● **Short exercise A**:
Answer these questions from the text on Kendall Marshall and the 2012 draft, one per line:
(i) Which three teammates does the text call Marshall's best?
(ii) Which coach does the text say would find Marshall's passing skills a dream come true?
(iii) What did the Mavericks trade their 2012 selection for?
● **Short exercise B**: Name every player other than Kendall Marshall who is mentioned in the text on Marshall and the 2012 draft.
● **Short exercise C**: From the text on Kendall Marshall and the 2012 draft, reproduce the passage from "Ricky Rubio tearing" to "the—best point guards in this draft.".

● **Text extract**:
--- Start ---

Ricky Rubio tearing up the NBA is a huge benefit to Marshall. While Rubio’s athleticism isn’t as low as Marshall’s is, Rubio is proving that a player without consistent scoring abilities can flourish if he has an excellent passing game. If I was Kendall Marshall, I’d send a pretty big thank you note to Rubio ASAP.
Marshall shouldn’t even really hesitate to enter the 2012 draft for two reasons—one, his best teammates (Harrison Barnes, Tyler Zeller and John Henson) are all almost certainly going into the draft this year and he’d be left with a very young team to run. And two, there are no point guards in this draft. Despite his serious weaknesses, he’s arguably one—if not the—best point guards in this draft.
The immediate NBA fit for Marshall would be New York, where his passing skills combined with the Knicks current roster would be a dream come true for coach Mike D’Antoni. He may not be as good a shooter as D’Antoni would like, but his court vision would be a dream.
While the Kings currently are a lottery pick (and they wouldn’t use that on Marshall), if they could get a second selection, Marshall would be fantastic. The Kings desperately need an unselfish ball handler to mesh with their scoring guards and Marshall’s IQ is seriously needed in Sacramento.
And while it’s unlikely the Mavericks will own their pick this season (they traded their 2012 selection for Lamar Odom, but the pick is top 20 protected) Marshall would be a great replacement for the aging Jason Kidd. But then again, the Mavericks are hoping to swipe up Deron Williams over the summer.
Conclusion: Marshall would be great for any team that needs to work on building an offensive gameplan, and as long as they don’t expect him to score, Marshall’s passing and instincts will make him a solid pro. If he eventually adds some consistency to his jumper, he could be a steal of the draft.

--- End ---

● **Raw data**:
--- Start ---

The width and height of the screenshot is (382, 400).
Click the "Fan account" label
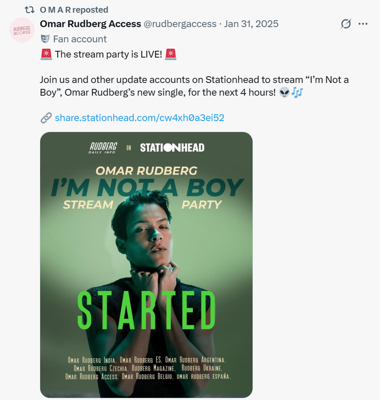pos(80,39)
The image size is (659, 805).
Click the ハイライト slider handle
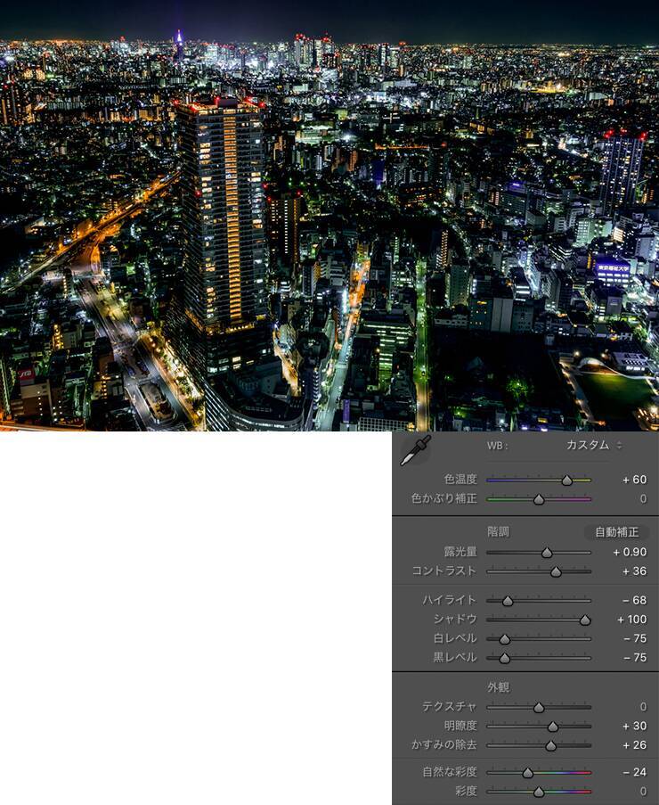tap(508, 601)
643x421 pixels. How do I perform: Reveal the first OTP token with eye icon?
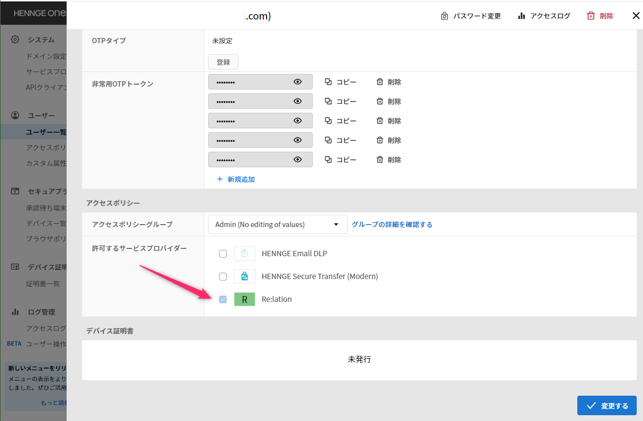(298, 82)
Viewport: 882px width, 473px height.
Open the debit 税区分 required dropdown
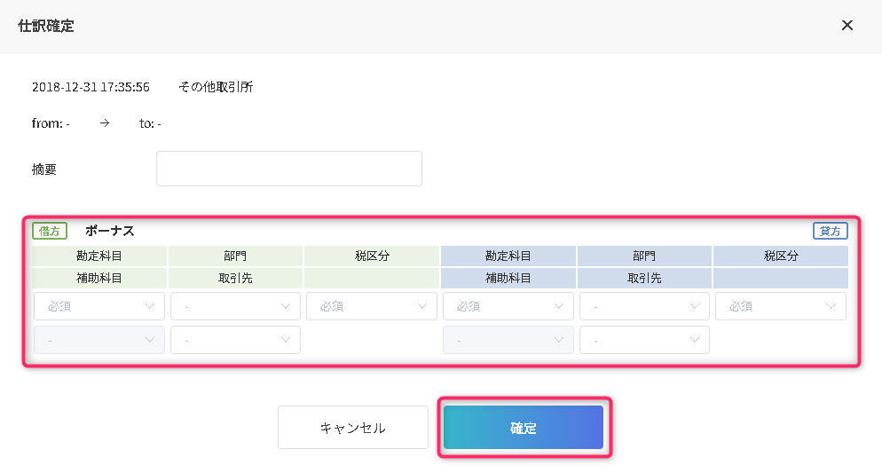click(x=371, y=306)
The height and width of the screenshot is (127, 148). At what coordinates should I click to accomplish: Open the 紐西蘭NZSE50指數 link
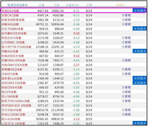[x=14, y=33]
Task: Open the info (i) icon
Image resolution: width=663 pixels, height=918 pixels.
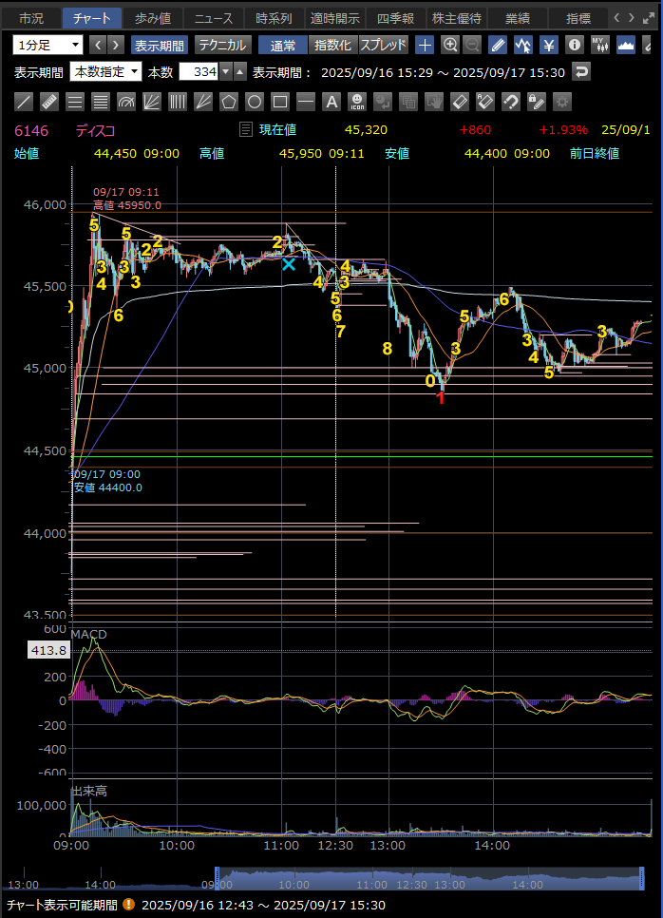Action: pos(575,45)
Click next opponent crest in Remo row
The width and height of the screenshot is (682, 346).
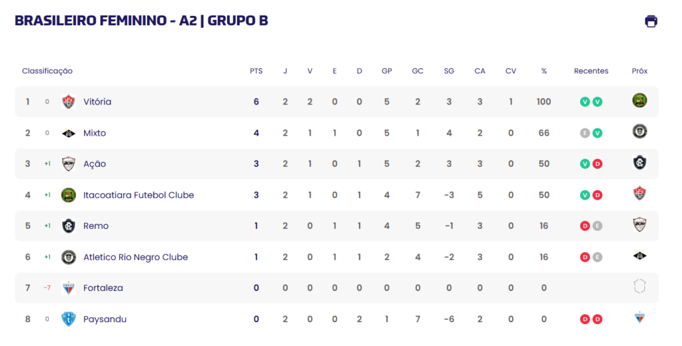click(639, 225)
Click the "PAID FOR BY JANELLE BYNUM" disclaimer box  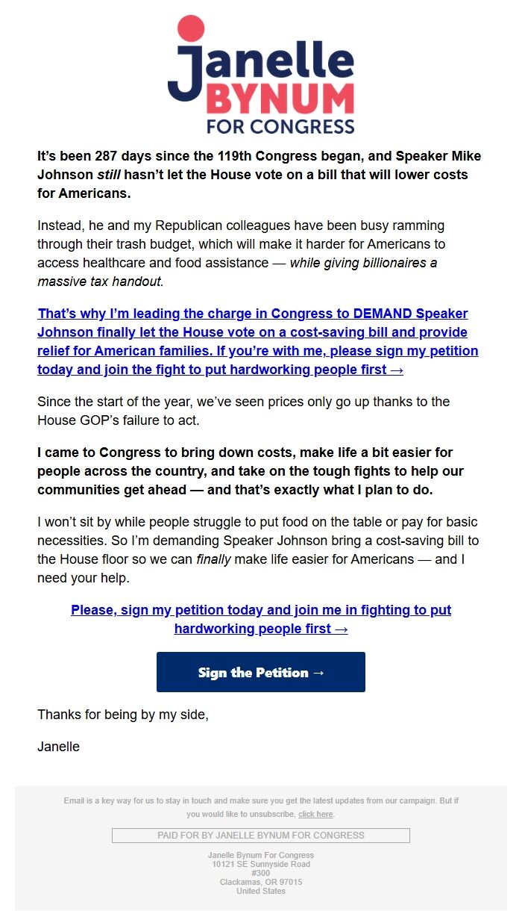pos(261,835)
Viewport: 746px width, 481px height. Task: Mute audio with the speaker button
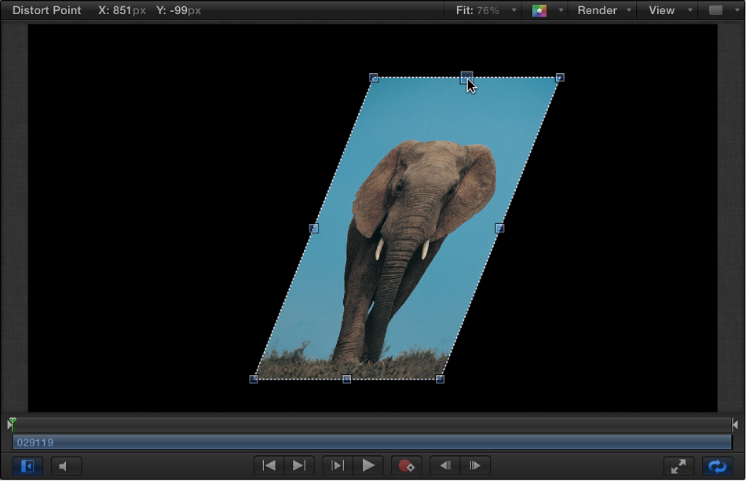tap(66, 465)
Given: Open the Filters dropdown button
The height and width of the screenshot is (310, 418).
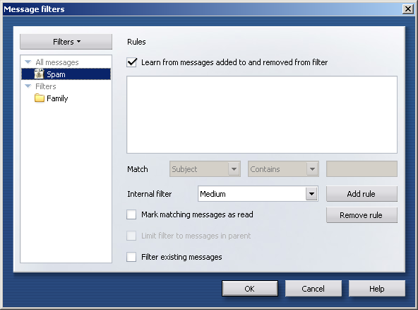Looking at the screenshot, I should (66, 42).
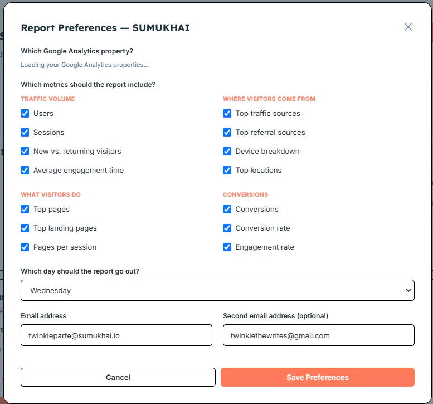The image size is (433, 404).
Task: Open the report day dropdown showing Wednesday
Action: [x=217, y=290]
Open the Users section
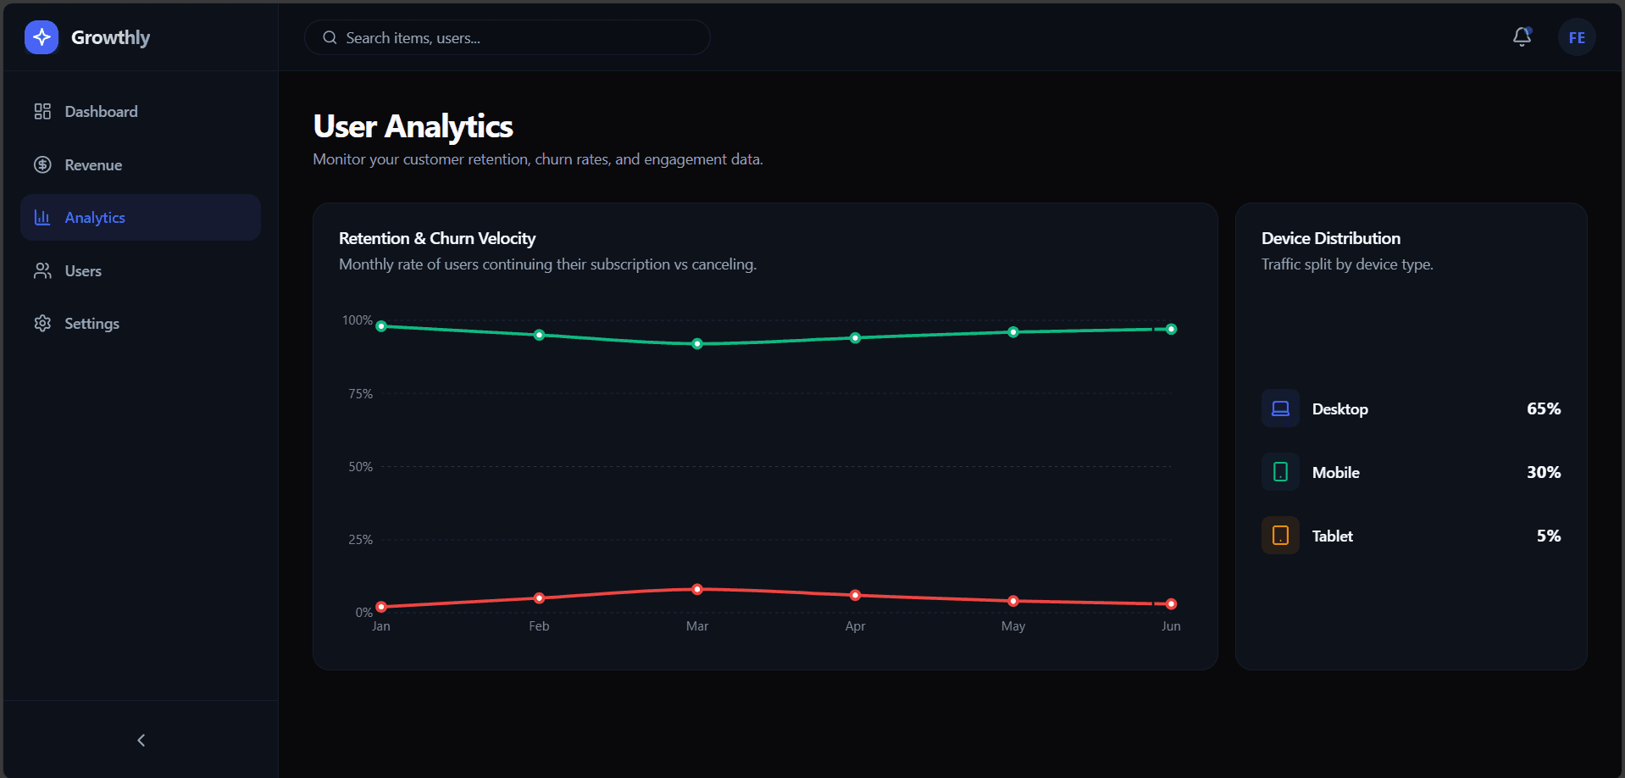The height and width of the screenshot is (778, 1625). coord(83,271)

--- End ---

● **Full response A**:
(i) Harrison Barnes, Tyler Zeller and John Henson
(ii) Mike D'Antoni
(iii) Lamar Odom

● **Full response B**: Ricky Rubio, Harrison Barnes, Tyler Zeller, John Henson, Lamar Odom, Jason Kidd, Deron Williams

● **Full response C**:
Ricky Rubio tearing up the NBA is a huge benefit to Marshall. While Rubio’s athleticism isn’t as low as Marshall’s is, Rubio is proving that a player without consistent scoring abilities can flourish if he has an excellent passing game. If I was Kendall Marshall, I’d send a pretty big thank you note to Rubio ASAP.
Marshall shouldn’t even really hesitate to enter the 2012 draft for two reasons—one, his best teammates (Harrison Barnes, Tyler Zeller and John Henson) are all almost certainly going into the draft this year and he’d be left with a very young team to run. And two, there are no point guards in this draft. Despite his serious weaknesses, he’s arguably one—if not the—best point guards in this draft.